Source code for shennong.features

"""Provides the `Features` class to manipulate speech features

A `Features` instance is designed to store the features extracted from a single
utterance. It is made of three fields:

- ``data`` is a numpy array storing the underlying features matrix with the
  shape ``(nframes, ndims)``

- ``times`` is a numpy array containg the timestamps for each frame

- ``properties`` is a dictionary containing metadata about the features, such
  as generation processor and parameters, original ausdio file, etc...

A `Features` alone cannot be saved to or loaded from file, it must be
encapsulated into a :class:`~shennong.features_collection.FeaturesCollection`.

Examples
--------

>>> import numpy as np
>>> from shennong import Features

Build a random Features instance with timestamps

>>> feat = Features(np.random.random((5, 2)), np.linspace(0, 4, num=5))
>>> feat.shape
(5, 2)

#### [GIVEN PROBLEM]
Revise the part of the shennong.features docstring starting at "Source code for" and ending at "ausdio file, etc...", with "utterance" changed to "recording".

#### [COLLECTED DATA]
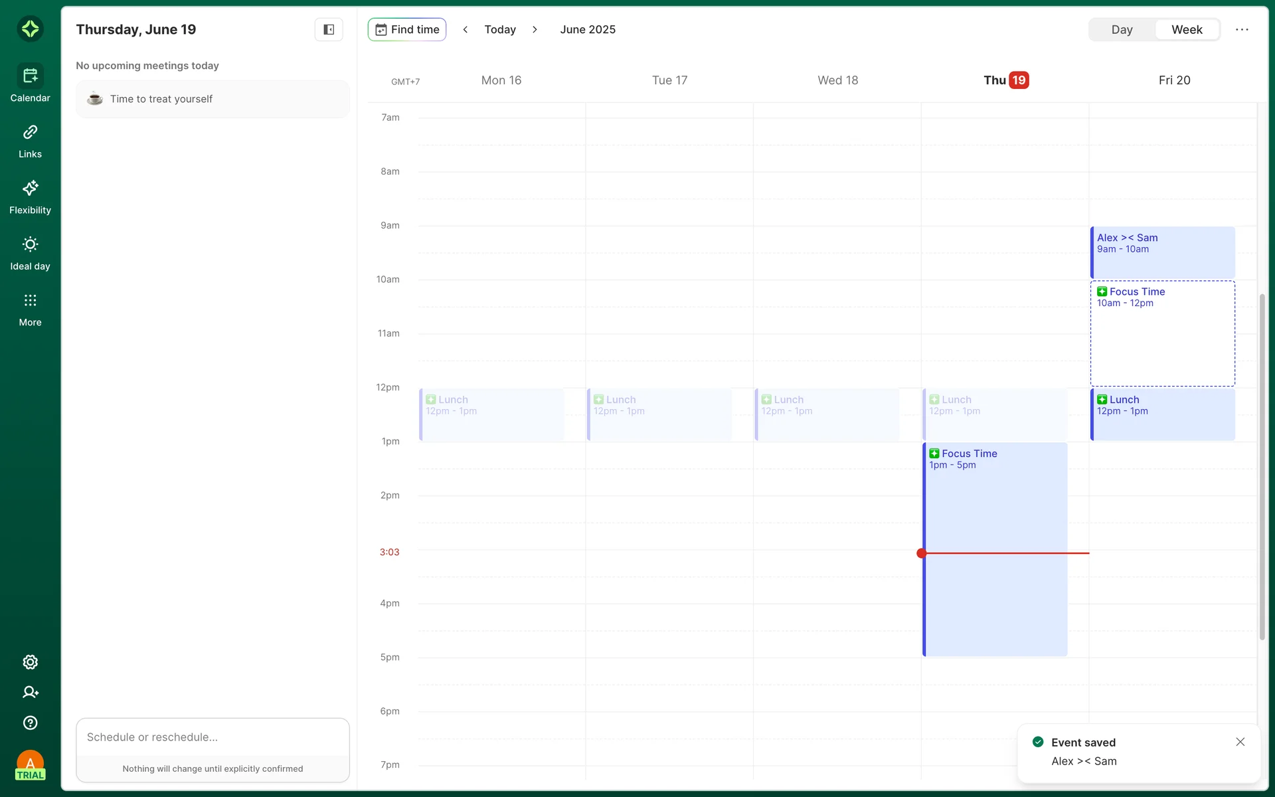Switch to Day view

#### [REPLY]
Source code for shennong.features

"""Provides the `Features` class to manipulate speech features

A `Features` instance is designed to store the features extracted from a single
recording. It is made of three fields:

- ``data`` is a numpy array storing the underlying features matrix with the
  shape ``(nframes, ndims)``

- ``times`` is a numpy array containg the timestamps for each frame

- ``properties`` is a dictionary containing metadata about the features, such
  as generation processor and parameters, original ausdio file, etc...